Yes. It is vital to freeze your child’s credit to prevent any identity theft on their credit.
What Does FP on Credit Report Mean?
FP is a business code that indicates a personal loan company.
How to Freeze Interest on Your Credit Card
If you want to freeze the interest on your credit card, you should request it from your credit card company. But you should know that there is no legal obligation for the company to agree to freeze the interest charges.
When to Get a Credit Freeze
You can get a credit freeze if you don’t actively use your credit card on shopping or don’t plan on applying for a loan anytime soon.
It’s also advisable to freeze your account if you think that your personal data may have been breached and that it may lead to identity theft.
Cons of a Credit freeze
Freezing your credit pros and cons are many, and here’s a rundown of the top cons:
- It gives you a false sense of security because even with a freeze, you may still be vulnerable to fraudulent charges on an existing credit account if it has been compromised. Besides, you may be susceptible to tax refund and health care scams involving your social security. So, a credit freeze doesn’t entirely protect you from fraud, and you should still check your monthly statements carefully to detect any signs of fraudulent activities.
- It can sometimes be inconvenient as you always have to remember to lift the freeze whenever you want to apply for a credit card or are shopping for a new loan.
- You may incur increased insurance rates if your state allows the use of credit information to set these rates. Here, if the insurer can’t access your credit details, they may fail to give you the discounts a good credit score entitles you to. In this case, it’s advisable to contact your insurance agent to find out whether you need to unfreeze your credit.
- It complicates creating a MySocialSecurity account used to track earnings and also estimate future benefits. And while you can still create this account with a frozen credit, you’ll need to visit the social security office in person.
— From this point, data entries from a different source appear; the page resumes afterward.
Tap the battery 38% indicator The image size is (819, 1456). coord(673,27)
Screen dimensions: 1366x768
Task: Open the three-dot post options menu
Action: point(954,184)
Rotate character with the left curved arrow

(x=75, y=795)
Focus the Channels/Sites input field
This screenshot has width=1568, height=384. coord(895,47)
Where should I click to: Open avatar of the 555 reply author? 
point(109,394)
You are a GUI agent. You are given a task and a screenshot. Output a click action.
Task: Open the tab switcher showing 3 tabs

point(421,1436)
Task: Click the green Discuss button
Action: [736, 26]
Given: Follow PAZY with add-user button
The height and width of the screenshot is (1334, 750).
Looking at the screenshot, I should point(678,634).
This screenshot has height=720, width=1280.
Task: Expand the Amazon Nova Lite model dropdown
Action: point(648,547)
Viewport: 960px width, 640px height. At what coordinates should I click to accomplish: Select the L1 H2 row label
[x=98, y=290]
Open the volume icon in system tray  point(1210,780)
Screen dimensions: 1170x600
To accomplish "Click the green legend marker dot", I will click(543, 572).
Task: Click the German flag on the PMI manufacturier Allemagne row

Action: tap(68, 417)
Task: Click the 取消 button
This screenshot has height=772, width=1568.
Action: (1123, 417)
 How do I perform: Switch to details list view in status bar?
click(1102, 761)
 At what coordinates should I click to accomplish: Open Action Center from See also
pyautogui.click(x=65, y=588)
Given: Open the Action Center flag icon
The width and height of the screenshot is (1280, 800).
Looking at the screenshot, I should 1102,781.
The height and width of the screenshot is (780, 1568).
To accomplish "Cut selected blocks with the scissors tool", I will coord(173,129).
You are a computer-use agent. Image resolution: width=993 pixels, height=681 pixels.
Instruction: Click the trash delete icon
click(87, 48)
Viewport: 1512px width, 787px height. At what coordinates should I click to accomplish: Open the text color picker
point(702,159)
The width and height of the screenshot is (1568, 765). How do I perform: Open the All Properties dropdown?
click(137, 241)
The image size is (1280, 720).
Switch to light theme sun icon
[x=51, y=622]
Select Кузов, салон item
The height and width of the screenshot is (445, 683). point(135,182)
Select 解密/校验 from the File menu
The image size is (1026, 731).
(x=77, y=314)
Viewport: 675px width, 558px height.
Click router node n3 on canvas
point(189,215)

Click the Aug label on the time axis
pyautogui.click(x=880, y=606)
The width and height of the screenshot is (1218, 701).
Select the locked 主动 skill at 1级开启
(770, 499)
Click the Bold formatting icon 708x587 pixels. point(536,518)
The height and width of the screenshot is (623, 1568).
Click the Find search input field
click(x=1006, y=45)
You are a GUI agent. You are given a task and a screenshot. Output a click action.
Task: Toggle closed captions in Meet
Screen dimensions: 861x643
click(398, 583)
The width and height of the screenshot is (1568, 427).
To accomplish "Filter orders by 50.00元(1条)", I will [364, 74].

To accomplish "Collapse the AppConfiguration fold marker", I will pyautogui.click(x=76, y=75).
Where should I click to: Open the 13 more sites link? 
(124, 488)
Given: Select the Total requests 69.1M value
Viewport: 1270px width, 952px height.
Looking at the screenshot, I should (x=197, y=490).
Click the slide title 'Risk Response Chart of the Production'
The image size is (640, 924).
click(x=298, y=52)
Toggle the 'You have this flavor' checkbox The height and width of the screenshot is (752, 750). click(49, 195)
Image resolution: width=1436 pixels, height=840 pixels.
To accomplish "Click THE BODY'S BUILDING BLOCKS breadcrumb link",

Credit Freeze or Credit Lock?
Both the credit freeze and credit lock prevent access to your credit report without your consent. The main difference between a credit freeze and a credit lock is that a credit freeze is mandated by federal laws and is free.
On the other hand, a credit lock is offered voluntarily by a credit bureau, and you may be charged a fee for it.
The Equifax and TransUnion credit locks are free, but the Experian credit lock comes as a part of a paid subscription package.
And while a credit lock boasts convenience (being opened or closed with a finger swipe on an app), it offers few legal protection than a credit freeze.
Who Can Access Frozen Credit Reports?
A credit freeze makes your credit report inaccessible to most people but with a few exceptions. They include:
- You can still access your credit records or free annual credit reports even with a credit freeze
- Your current creditors and debt collectors still have access to your credit report despite the freeze
- Marketers can also access your credit report to send you offers and discounts
- In some circumstances, the government and child support agencies can have access to your credit report.
- An employer or a potential employer can check your credit report, although the version available to them omits some sensitive details.
A credit freeze can go a long way in safeguarding your credit against unauthorized access, reducing cases of fraud and identity theft. The information discussed above will help you understand all the basics of a credit freeze.
Take action and freeze your credit today to safeguard it against identity theft.